COVID-19 , Critical Illness , Dyspnea , Fever , Humans , Liver , Male , Pain , Retrospective Studies , SARS-CoV-2
Open Forum Infectious Diseases ; 7(9):7, 2020.
Article in English | Web of Science | ID: covidwho-1003722


Background. The course of disease in mild and moderate COVID-19 has many implications for mobile patients, such as the risk of spread of the infection, precautions taken, and investigations targeted at preventing transmission. Methods. Three hundred thirty-one adults were hospitalized from January 21 to February 22, 2020, and classified as severe (10%) or critical (4.8%) cases;1.5% died. Two hundred eighty-two (85.2%) mild or moderate cases were admitted to regular wards. Epidemiological, demographic, clinical, chest computed tomography (CT) scan, laboratory, treatment, and outcome data from patient records were analyzed retrospectively. Results. Patients were symptomatic for 9.82 +/- 5.75 (1-37) days. Pulmonary involvement was demonstrated on a chest CT scan in 97.9% of cases. It took 16.81 +/- 8.54 (3-49) days from the appearance of the first symptom until 274 patients tested virus-negative in naso- and oropharyngeal (NP) swabs, blood, urine, and stool, and 234 (83%) patients were asymptomatic for 9.09 +/- 7.82 (1-44) days. Subsequently, 131 patients were discharged. One hundred sixty-nine remained in the hospital;these patients tested virus-free and were clinically asymptomatic because of widespread persisting or increasing pulmonary infiltrates.
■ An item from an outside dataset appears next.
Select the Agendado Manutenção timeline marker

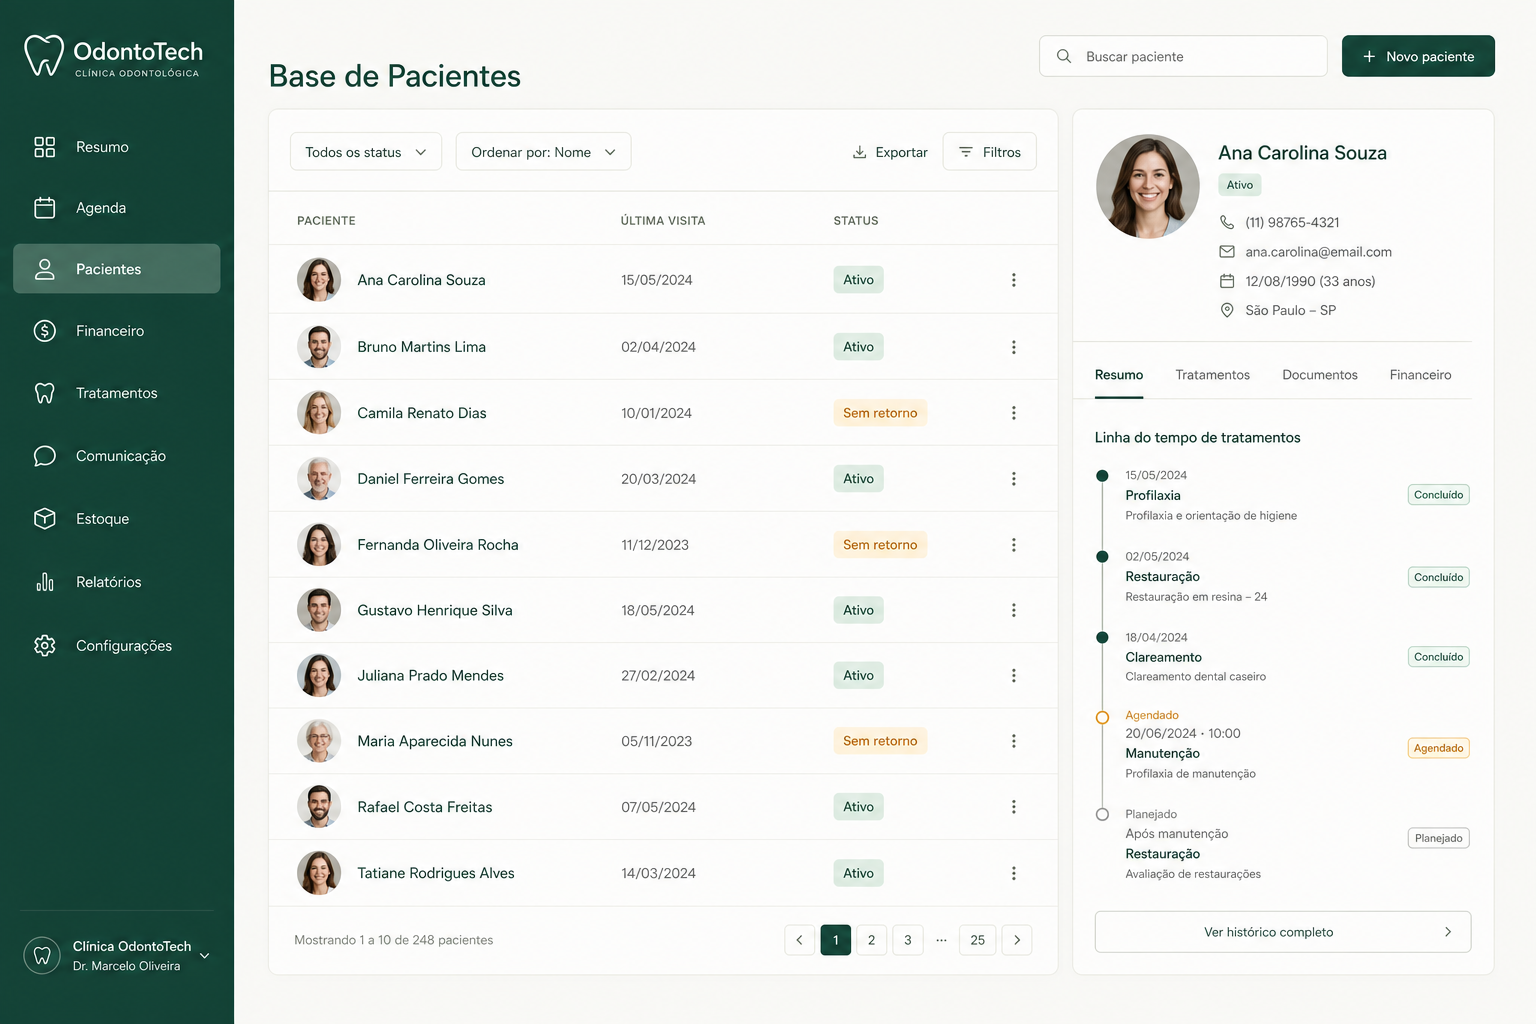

Hospitalization took 16.24 +/- 7.57 (2-47) days;the time interval from the first symptom to discharge was 21.37 +/- 7.85 (3-52) days. Conclusions. With an asymptomatic phase, disease courses are unexpectedly long until the stage of virus negativity. NP swabs are not reliable in the later stages of COVID-19. Pneumonia outlasts virus-positive tests if sputum is not acquired. Imminent pulmonary fibrosis in high-risk groups demands follow-up examinations. Investigation of promising antiviral agents should heed the specific needs of mild and moderate COVID-19 patients.